We carried the body into the room when the policeman came up with the lamps from the car, and stretched it out on the table at which Hollins and I had sat not so long before; though that time, indeed, now seemed to me to belong to some other life! And Chisholm made a hasty examination of what there was in the man's pockets, and there was little that had any significance, except that in a purse which he carried in an inner pocket of his waistcoat there was a considerable sum of money in notes and gold.

The other policeman, who held one of the lamps over the table while Chisholm was making this search, waited silently until it was over, and then he nodded his head at the stair.

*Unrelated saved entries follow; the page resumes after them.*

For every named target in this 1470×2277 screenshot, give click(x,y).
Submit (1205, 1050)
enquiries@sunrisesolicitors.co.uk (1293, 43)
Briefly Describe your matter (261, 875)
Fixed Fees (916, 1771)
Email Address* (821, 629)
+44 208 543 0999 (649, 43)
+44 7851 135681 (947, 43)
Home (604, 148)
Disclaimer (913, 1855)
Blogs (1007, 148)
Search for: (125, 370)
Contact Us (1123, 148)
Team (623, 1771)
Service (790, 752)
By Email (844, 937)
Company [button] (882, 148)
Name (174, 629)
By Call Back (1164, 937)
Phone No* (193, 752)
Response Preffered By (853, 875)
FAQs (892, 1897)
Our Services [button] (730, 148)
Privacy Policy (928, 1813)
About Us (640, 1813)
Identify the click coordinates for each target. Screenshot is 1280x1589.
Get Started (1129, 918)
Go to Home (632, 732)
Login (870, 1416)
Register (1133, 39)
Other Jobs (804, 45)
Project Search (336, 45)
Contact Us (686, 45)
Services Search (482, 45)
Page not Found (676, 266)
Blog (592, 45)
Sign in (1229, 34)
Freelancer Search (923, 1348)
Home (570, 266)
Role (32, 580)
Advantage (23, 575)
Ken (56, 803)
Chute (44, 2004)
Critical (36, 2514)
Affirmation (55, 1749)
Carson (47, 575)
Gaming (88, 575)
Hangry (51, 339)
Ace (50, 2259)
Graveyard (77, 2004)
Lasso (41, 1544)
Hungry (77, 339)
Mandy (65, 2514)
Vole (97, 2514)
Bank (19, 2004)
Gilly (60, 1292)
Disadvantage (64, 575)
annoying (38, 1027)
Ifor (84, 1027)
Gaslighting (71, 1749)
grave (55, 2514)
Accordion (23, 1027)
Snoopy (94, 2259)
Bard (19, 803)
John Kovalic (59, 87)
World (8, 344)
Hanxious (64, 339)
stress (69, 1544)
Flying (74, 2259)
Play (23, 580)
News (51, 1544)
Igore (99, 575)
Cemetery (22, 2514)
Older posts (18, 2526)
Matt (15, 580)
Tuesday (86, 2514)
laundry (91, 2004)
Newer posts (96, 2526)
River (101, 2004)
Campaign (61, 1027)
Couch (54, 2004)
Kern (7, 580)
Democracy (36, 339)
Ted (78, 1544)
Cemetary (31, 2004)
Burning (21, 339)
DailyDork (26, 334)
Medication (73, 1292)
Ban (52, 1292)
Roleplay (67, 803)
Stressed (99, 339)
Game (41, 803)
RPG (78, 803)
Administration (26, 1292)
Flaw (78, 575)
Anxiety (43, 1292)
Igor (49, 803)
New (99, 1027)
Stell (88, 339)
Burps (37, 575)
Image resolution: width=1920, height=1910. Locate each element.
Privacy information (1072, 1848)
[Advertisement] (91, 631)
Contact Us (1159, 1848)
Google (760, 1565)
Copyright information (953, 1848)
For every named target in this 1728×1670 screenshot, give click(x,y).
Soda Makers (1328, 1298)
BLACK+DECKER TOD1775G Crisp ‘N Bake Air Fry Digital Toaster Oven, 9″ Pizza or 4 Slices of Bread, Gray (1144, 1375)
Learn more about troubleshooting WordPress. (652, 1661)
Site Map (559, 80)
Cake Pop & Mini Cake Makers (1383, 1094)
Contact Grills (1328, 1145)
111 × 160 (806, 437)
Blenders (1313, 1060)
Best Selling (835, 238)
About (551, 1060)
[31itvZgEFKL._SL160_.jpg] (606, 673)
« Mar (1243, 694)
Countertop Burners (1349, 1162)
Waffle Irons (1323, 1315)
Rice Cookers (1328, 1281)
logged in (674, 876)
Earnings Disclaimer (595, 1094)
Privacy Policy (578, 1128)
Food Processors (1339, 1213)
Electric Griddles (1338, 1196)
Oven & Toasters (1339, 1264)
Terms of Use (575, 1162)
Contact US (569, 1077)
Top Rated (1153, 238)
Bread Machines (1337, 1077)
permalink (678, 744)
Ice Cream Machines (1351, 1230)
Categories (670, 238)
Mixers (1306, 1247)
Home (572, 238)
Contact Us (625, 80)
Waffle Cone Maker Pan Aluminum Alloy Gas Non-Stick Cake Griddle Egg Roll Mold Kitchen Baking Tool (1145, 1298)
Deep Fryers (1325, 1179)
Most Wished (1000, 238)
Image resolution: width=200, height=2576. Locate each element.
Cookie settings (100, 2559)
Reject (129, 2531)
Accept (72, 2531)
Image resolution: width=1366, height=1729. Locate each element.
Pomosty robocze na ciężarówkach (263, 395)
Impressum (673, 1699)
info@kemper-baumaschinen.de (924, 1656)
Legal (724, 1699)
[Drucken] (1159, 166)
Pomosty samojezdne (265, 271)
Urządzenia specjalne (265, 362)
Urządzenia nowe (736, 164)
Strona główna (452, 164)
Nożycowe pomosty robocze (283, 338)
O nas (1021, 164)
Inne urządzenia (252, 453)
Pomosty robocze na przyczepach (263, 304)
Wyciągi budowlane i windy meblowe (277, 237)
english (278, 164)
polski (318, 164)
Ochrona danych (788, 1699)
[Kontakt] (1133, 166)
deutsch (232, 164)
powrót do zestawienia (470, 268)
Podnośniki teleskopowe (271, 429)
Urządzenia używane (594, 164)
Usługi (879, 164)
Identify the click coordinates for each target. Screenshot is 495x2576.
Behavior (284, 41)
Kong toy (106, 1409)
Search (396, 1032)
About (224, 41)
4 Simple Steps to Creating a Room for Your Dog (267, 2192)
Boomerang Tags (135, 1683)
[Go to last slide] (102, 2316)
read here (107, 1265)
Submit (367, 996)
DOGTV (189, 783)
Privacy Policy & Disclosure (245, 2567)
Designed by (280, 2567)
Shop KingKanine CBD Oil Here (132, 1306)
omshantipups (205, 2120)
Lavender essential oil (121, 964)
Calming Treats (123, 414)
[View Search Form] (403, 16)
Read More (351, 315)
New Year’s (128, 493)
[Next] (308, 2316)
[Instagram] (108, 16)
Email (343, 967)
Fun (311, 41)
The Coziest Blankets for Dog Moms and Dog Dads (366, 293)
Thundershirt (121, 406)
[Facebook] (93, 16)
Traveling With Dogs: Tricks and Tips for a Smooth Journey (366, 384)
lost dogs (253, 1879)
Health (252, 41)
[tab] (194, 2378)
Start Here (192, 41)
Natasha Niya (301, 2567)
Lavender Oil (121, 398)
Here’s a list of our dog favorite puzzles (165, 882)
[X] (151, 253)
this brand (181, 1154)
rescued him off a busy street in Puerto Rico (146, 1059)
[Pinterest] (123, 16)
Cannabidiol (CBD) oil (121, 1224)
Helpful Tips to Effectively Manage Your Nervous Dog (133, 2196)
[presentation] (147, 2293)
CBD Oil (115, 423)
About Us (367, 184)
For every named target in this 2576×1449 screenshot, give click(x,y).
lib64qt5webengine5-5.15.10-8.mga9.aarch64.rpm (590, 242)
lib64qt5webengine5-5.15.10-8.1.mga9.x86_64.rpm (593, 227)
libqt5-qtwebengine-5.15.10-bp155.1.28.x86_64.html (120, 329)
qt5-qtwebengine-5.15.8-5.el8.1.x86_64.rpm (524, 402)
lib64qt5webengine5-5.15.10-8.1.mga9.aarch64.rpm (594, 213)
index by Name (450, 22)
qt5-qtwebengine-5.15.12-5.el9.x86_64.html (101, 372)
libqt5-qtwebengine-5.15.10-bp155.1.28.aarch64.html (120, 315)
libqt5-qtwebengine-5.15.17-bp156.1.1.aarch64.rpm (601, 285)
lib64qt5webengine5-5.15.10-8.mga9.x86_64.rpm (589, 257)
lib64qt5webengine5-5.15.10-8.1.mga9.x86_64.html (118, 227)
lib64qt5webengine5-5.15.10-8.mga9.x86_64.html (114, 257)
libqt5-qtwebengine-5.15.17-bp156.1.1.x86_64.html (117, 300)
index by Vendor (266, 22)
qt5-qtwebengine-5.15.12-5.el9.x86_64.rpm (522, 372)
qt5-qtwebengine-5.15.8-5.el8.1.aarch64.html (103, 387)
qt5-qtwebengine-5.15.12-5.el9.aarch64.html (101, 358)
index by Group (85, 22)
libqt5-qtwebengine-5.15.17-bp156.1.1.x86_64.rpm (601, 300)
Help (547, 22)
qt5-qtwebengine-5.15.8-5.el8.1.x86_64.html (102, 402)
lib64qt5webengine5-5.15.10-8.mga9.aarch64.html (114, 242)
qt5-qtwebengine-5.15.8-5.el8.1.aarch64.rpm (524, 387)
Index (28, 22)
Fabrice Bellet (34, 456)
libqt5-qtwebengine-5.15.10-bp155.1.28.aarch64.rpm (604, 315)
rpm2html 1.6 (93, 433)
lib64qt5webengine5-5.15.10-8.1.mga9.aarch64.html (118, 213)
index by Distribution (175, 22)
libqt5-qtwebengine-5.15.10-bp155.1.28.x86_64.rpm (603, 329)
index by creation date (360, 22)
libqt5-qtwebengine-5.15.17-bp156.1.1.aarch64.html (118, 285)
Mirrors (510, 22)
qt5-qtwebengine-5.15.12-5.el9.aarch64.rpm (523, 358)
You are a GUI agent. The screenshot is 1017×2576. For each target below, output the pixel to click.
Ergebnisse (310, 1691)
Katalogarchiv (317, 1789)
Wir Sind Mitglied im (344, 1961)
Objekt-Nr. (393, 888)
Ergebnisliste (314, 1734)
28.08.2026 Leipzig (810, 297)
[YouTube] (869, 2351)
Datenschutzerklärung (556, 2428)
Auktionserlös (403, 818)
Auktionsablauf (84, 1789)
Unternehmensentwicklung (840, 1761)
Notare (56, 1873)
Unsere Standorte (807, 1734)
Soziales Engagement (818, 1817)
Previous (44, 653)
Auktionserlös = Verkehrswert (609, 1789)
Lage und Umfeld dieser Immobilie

"There's some boxes, or cases, down in yon car," he remarked. "All fastened up and labelled—it might be worth while to take a look into them, sergeant. What's more, there's tools lying in the car that looks like they'd been used to fasten them up."

"We'll have them up here, then," said Chisholm. "Stop you here, Mr. Hugh, while we fetch them—and don't let your young lady come down while that's lying here. You might cover him up," he went on, with a significant nod. "It's an ill sight for even a man's eyes, that!"

There were some old, moth-eaten hangings about the walls here and there, and I took one down and laid it over Hollins, wondering while I did this office for him what strange secret it was that he had carried away into death, and why that queer and puzzled expression had crossed his face in death's very moment. And that done, I ran up to Maisie again, bidding her be patient awhile, and we talked quietly a bit until Chisholm called me down to look at the boxes. There were four of them—stout, new-made wooden cases, clamped with iron at the corners, and securely screwed down; and when the policemen invited me to feel the weight, I was put in mind, in a lesser degree, of Gilverthwaite's oak-chest.

"What do you think's like to be in there, now, Mr. Hugh?" asked Chisholm. "Do you know what I think? There's various heavy metals in the world—aye, and isn't gold one of the heaviest?—it'll not be lead that's in here! And look you at that!"

He pointed to some neatly addressed labels tacked strongly to each lid—the writing done in firm, bold, print-like characters:

John Harrison, passenger, by S.S. Aerolite. Newcastle to Hamburg.

I was looking from one label to the other and finding them all alike, when we heard voices at the foot of the stair, and from out of them came Superintendent Murray's, demanding loudly who was above.